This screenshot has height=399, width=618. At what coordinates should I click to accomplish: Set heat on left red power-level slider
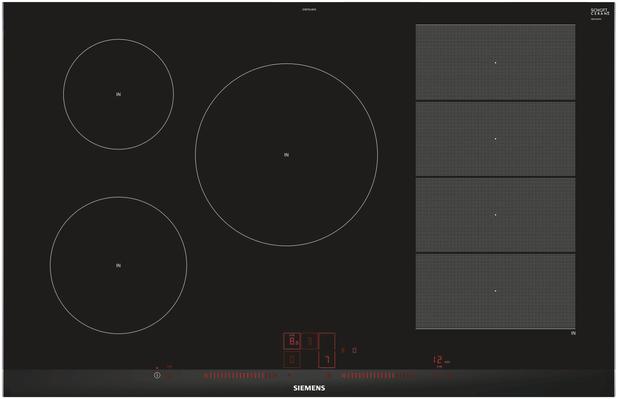pos(239,376)
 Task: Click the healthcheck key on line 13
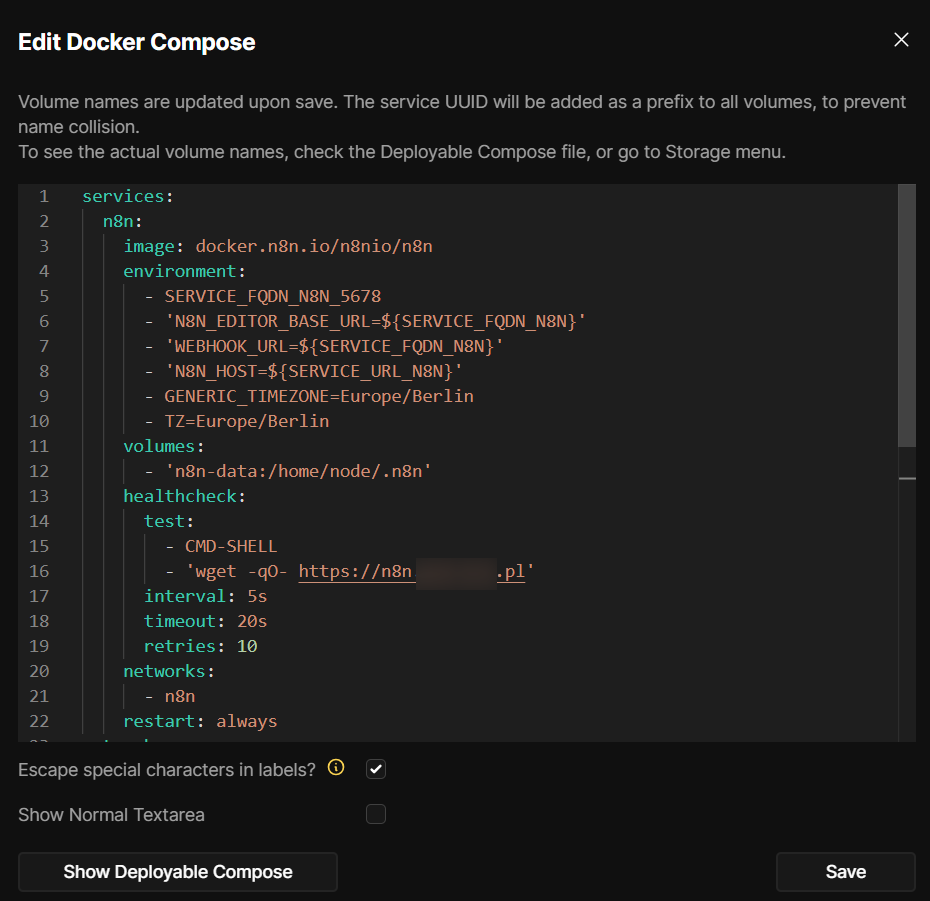coord(183,497)
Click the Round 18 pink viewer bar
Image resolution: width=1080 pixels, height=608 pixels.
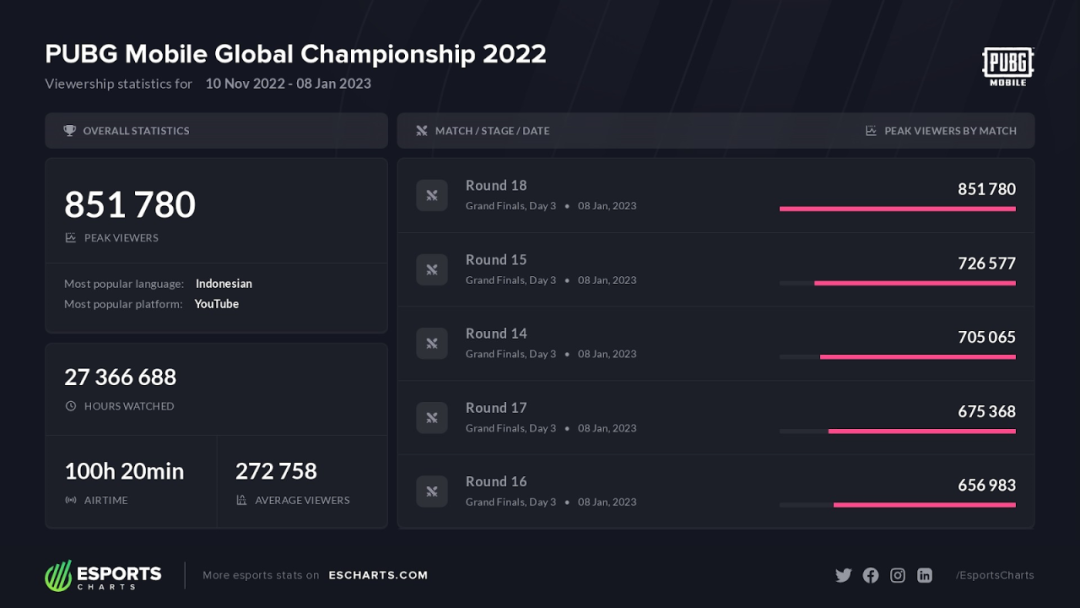pos(897,209)
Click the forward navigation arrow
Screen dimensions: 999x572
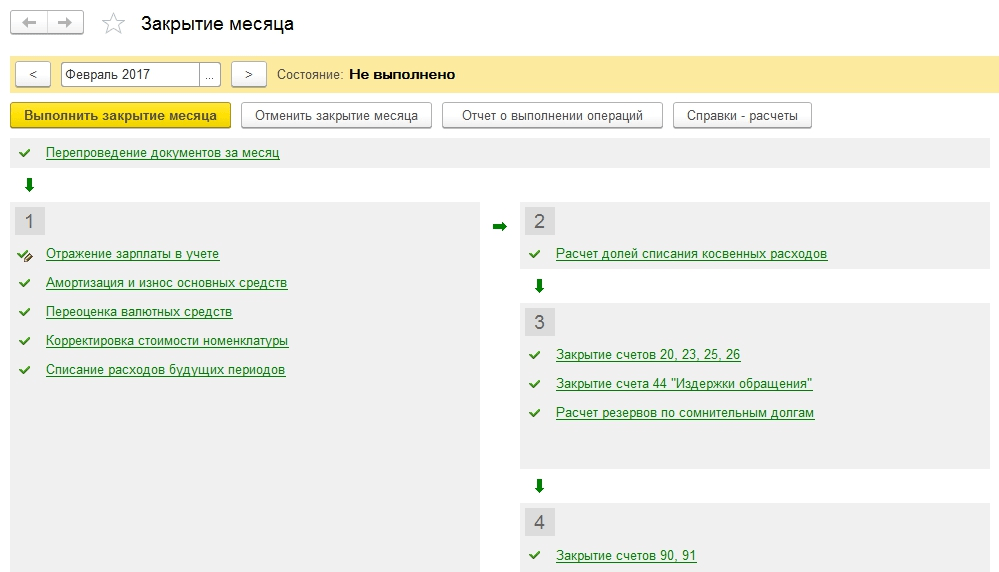tap(65, 22)
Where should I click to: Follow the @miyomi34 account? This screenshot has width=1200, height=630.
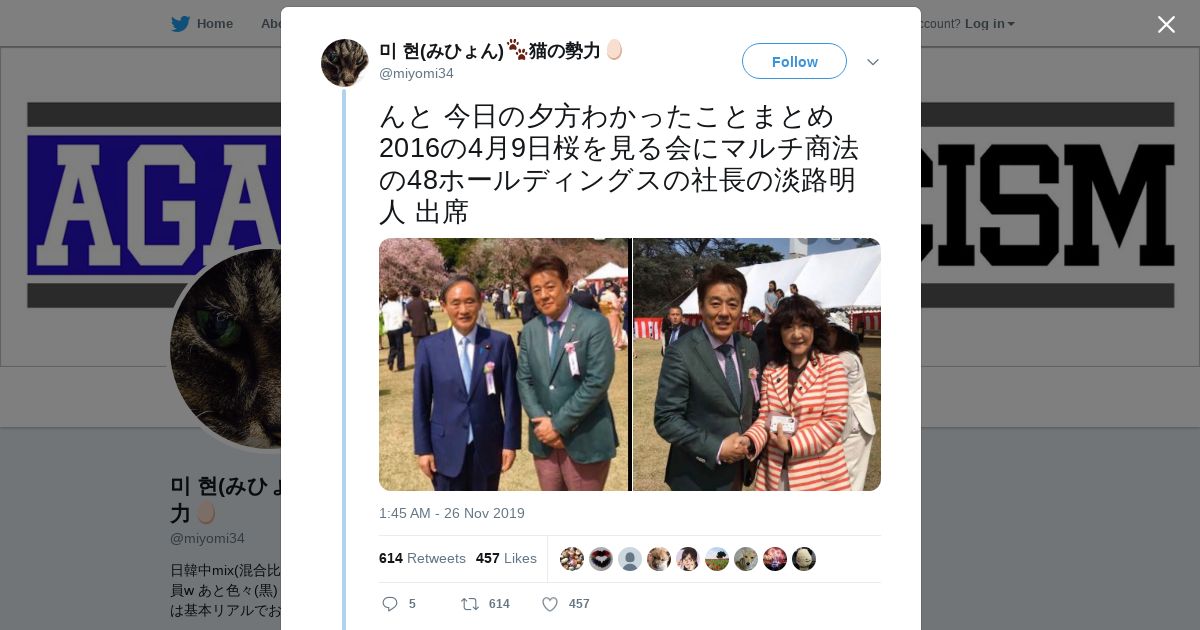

━━━━

TASK BRIEF
Copy the records shown above in their entirety and exactly; images are to be left out.

SOLUTION TO THE PROBLEM
This screenshot has height=399, width=618. At what coordinates should I click to accomplish: Set heat on left red power-level slider
pos(239,376)
 Task: Click the healthcheck key on line 13
coord(183,497)
Click the Round 18 pink viewer bar
Image resolution: width=1080 pixels, height=608 pixels.
pos(897,209)
Click the forward navigation arrow
Screen dimensions: 999x572
tap(65, 22)
Where should I click to: Follow the @miyomi34 account? This screenshot has width=1200, height=630.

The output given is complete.